Søren completed his BSc (2004) and MSc (2007) in Molecular Biology at Aarhus University. During his MSc, he spent 1 year at the Departments of Biochemistry and Immunology at the University of Toronto, Canada where he worked with Professor David E. Isenman. Søren then joined the laboratory of Professors Jens Chr. Jensenius and Steffen Thiel in Aarhus, where he completed his PhD in Immunology (2010), on the topic of the lectin pathway of complement. His thesis work included the discovery of a novel regulatory component of this pathway, the protein MAp44 (Degn et al., Journal of Immunology, 2009). In the course of his PhD studies, Søren also worked for a year in the laboratory of Professor Michael C. Carroll at the Immune Disease Institute, Harvard Medical School, where he contributed to elucidating how influenza viral antigen is transported and presented in the draining lymph node in a vaccination setting (Gonzalez et al., Nature Immunology, 2010).
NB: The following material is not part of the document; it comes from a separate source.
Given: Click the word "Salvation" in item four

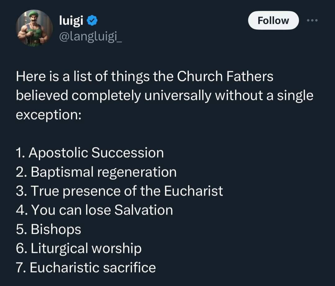Looking at the screenshot, I should 144,210.
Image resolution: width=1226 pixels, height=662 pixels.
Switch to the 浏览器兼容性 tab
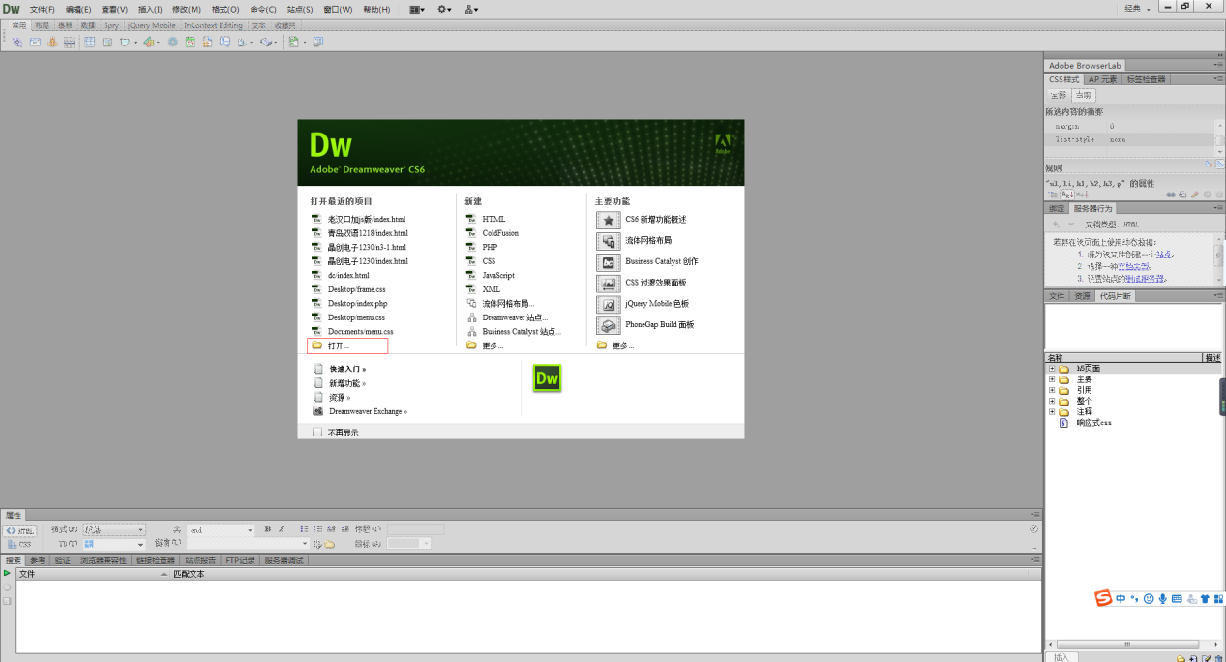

Following award of his PhD degree, Søren continued his work on the lectin pathway of complement as a postdoctoral fellow (2011-2013) with Professors Jens Chr. Jensenius and Steffen Thiel. In a series of papers (Degn et al., Journal of Immunology, 2012; Degn et al., Journal of Immunology, 2013; Degn et al., PNAS, 2014), Søren presented a novel theory for the activation mechanism of the lectin pathway of complement.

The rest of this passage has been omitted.